» **SELECTED PASSAGE**:
This continues a series of burning questions I pose to my readers to hopefully spark some debate in the comments.
Our choices certainly seem greater. We can buy land line, broadband, hot spot, conference calling, prepaid mobile cards and transferable SIM cards from cable companies, utilities (over power lines), VoIP providers like Skype, rural providers, municipalities which provide or subsidize WI-FI and a bunch of telephone service aggregators. Google wants to bid for future spectrum. In the developing world, many private telcos now provide majorityof broadband and mobile services compared to older state run ones. In business, telecoms actually provide nice competitive alternatives in many infrastructure areas to IT outsourcing firms.
But then I read this startling statistic. "90 percent of voice calls in the European Union and 80 percent of broadband Internet traffic traveled at least partly over networks of former monopolies". And in the US, the mobile carriers have a chokehold on innovation (David Pogue of NY Times calls them "calcified") and market access (Verizon, AT&T and Sprint/Nextel have almost 80% market share). And through their Double and Triple play bundling are locking in customers across long distance, mobile, content services.

» **Stored data**:
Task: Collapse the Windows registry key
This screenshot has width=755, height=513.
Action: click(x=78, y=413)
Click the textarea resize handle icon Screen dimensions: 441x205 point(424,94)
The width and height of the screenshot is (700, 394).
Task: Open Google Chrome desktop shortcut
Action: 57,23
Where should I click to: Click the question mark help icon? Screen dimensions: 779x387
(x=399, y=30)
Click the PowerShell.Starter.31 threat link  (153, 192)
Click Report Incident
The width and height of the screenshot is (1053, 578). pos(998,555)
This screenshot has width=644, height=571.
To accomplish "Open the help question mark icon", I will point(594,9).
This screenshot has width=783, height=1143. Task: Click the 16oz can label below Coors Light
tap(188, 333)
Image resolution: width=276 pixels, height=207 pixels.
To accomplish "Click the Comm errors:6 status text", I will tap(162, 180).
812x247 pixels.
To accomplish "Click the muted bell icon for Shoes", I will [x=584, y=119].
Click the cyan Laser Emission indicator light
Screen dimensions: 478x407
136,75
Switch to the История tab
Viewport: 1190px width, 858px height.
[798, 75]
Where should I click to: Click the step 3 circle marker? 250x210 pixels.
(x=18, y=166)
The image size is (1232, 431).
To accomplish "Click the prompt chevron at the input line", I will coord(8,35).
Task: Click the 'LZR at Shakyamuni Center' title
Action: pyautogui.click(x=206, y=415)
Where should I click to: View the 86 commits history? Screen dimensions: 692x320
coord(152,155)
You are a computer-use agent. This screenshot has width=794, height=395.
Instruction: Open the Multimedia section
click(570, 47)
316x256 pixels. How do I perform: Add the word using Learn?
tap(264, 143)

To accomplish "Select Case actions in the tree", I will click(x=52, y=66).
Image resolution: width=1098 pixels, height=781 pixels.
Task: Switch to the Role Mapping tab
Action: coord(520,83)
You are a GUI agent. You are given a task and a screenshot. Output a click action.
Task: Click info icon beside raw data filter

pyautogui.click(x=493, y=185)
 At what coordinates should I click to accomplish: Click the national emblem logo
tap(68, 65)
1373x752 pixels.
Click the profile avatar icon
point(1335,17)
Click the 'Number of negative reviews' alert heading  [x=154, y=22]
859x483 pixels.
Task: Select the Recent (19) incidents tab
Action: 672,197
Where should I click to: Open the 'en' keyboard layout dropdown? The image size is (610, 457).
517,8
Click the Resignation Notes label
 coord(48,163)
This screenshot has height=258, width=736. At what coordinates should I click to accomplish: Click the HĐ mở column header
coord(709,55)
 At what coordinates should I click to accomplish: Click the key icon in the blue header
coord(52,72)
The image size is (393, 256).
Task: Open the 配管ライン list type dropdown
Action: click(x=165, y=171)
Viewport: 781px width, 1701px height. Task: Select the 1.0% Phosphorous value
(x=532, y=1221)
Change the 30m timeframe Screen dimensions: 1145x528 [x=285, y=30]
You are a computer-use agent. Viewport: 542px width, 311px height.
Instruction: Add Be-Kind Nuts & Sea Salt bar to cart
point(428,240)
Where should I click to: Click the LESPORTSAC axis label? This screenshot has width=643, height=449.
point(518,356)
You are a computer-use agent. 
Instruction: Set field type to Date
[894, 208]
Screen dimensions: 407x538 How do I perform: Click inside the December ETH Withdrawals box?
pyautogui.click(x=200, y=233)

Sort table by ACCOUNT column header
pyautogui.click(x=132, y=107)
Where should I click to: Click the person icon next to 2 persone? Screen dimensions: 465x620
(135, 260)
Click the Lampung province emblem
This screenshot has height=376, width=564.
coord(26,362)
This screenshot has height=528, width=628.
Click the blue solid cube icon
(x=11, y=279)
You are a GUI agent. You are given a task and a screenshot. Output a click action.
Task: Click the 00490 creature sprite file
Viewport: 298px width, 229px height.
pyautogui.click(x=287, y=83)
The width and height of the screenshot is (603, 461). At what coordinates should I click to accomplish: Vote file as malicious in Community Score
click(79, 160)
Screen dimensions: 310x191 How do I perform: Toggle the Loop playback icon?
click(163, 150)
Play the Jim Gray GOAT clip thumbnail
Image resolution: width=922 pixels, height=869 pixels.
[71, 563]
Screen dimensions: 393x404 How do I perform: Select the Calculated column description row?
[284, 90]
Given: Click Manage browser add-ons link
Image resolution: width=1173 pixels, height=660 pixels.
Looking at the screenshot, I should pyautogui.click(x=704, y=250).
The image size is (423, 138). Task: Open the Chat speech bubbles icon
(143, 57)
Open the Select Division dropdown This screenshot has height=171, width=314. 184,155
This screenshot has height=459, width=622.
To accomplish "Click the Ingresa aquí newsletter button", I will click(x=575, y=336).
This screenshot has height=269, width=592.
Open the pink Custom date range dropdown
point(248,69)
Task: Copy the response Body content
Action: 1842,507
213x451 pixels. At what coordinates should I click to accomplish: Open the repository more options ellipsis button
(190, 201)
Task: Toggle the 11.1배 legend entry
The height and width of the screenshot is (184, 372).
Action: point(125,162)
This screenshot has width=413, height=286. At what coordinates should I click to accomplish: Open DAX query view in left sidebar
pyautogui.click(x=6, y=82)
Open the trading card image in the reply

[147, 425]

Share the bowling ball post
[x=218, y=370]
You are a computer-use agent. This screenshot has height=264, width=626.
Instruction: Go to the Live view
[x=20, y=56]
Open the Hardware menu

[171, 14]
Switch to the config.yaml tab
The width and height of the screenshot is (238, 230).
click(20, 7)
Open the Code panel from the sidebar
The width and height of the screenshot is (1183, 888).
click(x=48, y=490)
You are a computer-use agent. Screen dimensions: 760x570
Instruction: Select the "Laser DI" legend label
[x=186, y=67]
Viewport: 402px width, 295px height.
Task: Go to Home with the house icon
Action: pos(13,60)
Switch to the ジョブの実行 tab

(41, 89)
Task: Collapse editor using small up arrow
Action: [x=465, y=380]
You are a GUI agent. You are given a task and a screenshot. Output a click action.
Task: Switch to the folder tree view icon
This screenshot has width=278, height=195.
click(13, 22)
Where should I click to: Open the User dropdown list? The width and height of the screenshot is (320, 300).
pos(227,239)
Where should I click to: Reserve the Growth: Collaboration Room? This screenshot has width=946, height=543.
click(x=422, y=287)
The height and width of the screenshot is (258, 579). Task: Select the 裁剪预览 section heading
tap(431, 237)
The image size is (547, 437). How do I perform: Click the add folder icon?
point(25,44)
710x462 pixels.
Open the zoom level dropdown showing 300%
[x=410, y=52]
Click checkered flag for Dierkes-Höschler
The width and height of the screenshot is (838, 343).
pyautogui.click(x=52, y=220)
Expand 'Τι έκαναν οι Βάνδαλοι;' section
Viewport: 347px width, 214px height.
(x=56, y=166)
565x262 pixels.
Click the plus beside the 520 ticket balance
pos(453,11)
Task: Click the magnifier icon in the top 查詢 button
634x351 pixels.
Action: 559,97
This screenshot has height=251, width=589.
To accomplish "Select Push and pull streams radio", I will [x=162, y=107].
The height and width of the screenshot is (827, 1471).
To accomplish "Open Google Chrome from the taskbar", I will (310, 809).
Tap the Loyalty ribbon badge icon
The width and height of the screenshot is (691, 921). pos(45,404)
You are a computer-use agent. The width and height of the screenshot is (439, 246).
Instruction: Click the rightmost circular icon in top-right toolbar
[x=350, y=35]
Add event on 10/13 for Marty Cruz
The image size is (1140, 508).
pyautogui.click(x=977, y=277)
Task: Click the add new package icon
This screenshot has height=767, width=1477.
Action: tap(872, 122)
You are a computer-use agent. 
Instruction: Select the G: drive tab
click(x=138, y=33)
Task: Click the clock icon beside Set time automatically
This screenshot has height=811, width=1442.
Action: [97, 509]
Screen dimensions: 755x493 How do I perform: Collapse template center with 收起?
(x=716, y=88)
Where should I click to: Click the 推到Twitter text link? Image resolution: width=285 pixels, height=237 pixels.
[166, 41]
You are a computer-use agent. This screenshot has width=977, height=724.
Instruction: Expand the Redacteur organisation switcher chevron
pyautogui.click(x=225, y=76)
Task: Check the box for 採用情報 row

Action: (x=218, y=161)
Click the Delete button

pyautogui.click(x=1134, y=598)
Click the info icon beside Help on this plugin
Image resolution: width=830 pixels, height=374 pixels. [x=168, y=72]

» **WORK TASK 1**:
List every type of provider that the passage on telecom competition says we can buy service from.
» **WORK TASK 2**:
Continue the passage on telecom competition from its last sentence.

» **TASK ANSWER 1**:
- Cable companies
- Utilities (over power lines)
- VoIP providers like Skype
- Rural providers
- Municipalities which provide or subsidize WI-FI
- Telephone service aggregators

» **TASK ANSWER 2**:
And it's when they do not have much competition is when they appear to get you. AT&T 's $3+ a mobile minute when you call back to the US from several countries. Verizon's large WAN charges to businesses where most IT outsourcers cannot match their capabilities.
The EU's approach to telcos appears to be more regulation. In a stunning move it recently capped mobile roaming charges across all its 27 member nations. (Not sure if it applies to US carriers. I just checked AT&T Wireless site and its call back rates from Europe have not dropped). The EU is now looking at forcing former state run telcos to separate legally from their transmission networks to give competitors equal access.
What do you think? Is the EU on the right track? Do telcos inherently have monopolistic DNA and need to be regulated? Or is that 90s thinking? Technology advances and disruptive new vendors will help keep telecom competitive?